Prison Guard Becomes Trader

A story about Ken Rideout's journey from working as a prison guard to becoming successful on Wall Street.

"I started at the prison when I was 1 week out of high school. Being in a men's maximum security prison at 18, I probably looked like I was 15. Prison is very segregated, but I knew most of the white guys because I grew up in that sphere. The difference between guards and inmates is the inmates have been caught - the guards are just as bad. It was the worst experience of my life, just the thought of having to do that every day for 20 years.

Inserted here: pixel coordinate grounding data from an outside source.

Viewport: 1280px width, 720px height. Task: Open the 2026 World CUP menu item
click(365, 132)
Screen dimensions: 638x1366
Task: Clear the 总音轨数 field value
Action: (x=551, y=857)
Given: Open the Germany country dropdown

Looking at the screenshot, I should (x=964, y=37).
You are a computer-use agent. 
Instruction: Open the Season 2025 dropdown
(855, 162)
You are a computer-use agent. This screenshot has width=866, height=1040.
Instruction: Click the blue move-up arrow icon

I moved to New York after college. I had a pharmaceutical sales job making $36,000, but my rent and student loans were more than my take-home pay. I was playing pickup hockey at Chelsea Piers when a French Canadian kid asked if I wanted a job as a trading assistant, brokering electricity trades.

The trading desk in the late 90s was like a locker room - very alpha-driven with lots of hazing. I was boxing for the New York Athletic Club at the time, and one day when they were hazing me, I slapped a guy across the face. They fired me, but the guys at Enron who I was covering told their senior traders what happened. A senior trader called me up with a job offer - doubled my salary to $80,000. I didn't even know we had competitors, that's how naive I was. I was only there for 2 months and barely knew what a bid and offer was. The guys at Enron became good customers and literally changed my life."

KR

Ken Rideout

Former Wall Street professional turned marathon runner. Overcame drug addiction through fitness, winning his age group in the Chicago Marathon. Completed the grueling Gobi Ultramarathon, a run spanning 155 miles through the desert of Mongolia.